Ángelo: El niño al que los estudiantes ticos que protestan deberían prestar atención
(CRHoy.com) Ángelo tiene 12 años y su sueño más grande es estudiar. Pero para hacerlo no pide regalos, no cierra los portones de su escuela, no hace huelgas ni reclama por las carencias en su vida. Ángelo busca la forma de sacar provecho de lo que tiene y avanzar, algo que muchos estudiantes costarricenses deberían de aprender…
El pequeño argentino se sienta en una calle pública muy transitada de Córdoba, Argentina, y coloca sus cuadernos sobre una vieja silla. Él se sienta en una macetera que hay sobre la acera, apoya sus pies sobre la silla y hace sus deberes y estudia. Parece abstraerse del ruido y la muchedumbre de la vía y así se preparaba para las pruebas de inglés, a temperaturas que rozaban los 4ºC. Las fotos del pequeño Ángelo las tomó una vecina de la zona y las viralizó en las redes.
Lo mejor de todo es que el diario local Clarín localizó al pequeño Ángelo Barreda, quien estudia en la Escuela Técnica de Córdoba, y constató que el jovencito es un estudiante de primera, que logró un 9,5 de 10 en la prueba de inglés. "Valió la pena el esfuerzo… y un poco de frío que hacía", dijo Angelo.
Los padres de Ángelo trabajan más de doce horas al día en un puesto de ventas en la calle. Ahí mismo, mientras ellos tratan de ganarse la vida vendiendo medias, ropa interior femenina y calzoncillos, Ángelo aprovecha el tiempo para hacer sus tareas y estudiar. Ángelo y su familia viven en una zona conflictiva, por lo que el joven prefiere estar cerca de sus padres durante el día y aprovecha las tardes para estudiar. Dijo que prefiere estudiar ahí mismo, que hacerlo al llegar a casa por las noches.
Así que al salir de la escuela, Ángelo se dirige hasta el puesto de ventas de sus padres y, si ellos no necesitan ayuda con el trabajo, él "improvisa un escritorio y se pone a hacer sus deberes".
"Me gusta la calle, pero yo tengo casa y voy a la escuela, no falto nunca… Y entiendo que si quiero estudiar, la calle es el único lugar porque mis papás trabajan ahí todo el día. Entonces, prefiero no perder tiempo", dijo el menor al diario Clarín, mientras repasaba los estudios del Colegio de donde se graduará en unos años como técnico automotor.

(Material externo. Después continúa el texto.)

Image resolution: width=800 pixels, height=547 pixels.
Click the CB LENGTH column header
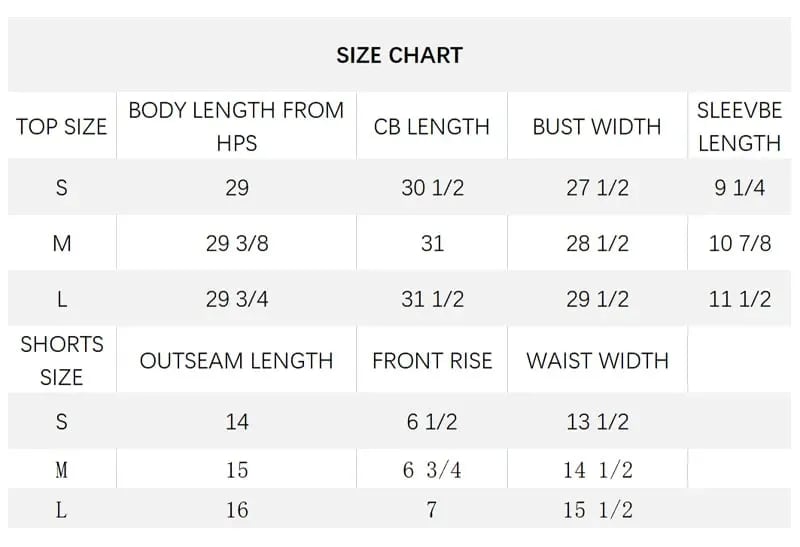[432, 127]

Angelo espera que llegue ese día de su graduación para conseguir un empleo que le permita pagarse los estudios de Derecho, pues su sueño es ser abogado.
La historia de Angelo se viralizó gracias a Eugenia López, empleada de una cafetería de Córdoba quien lo vio al salir de su trabajo y no pudo evitar tomarle las fotografías. "Me fui pensando que querer es poder", dijo la mujer al Clarín.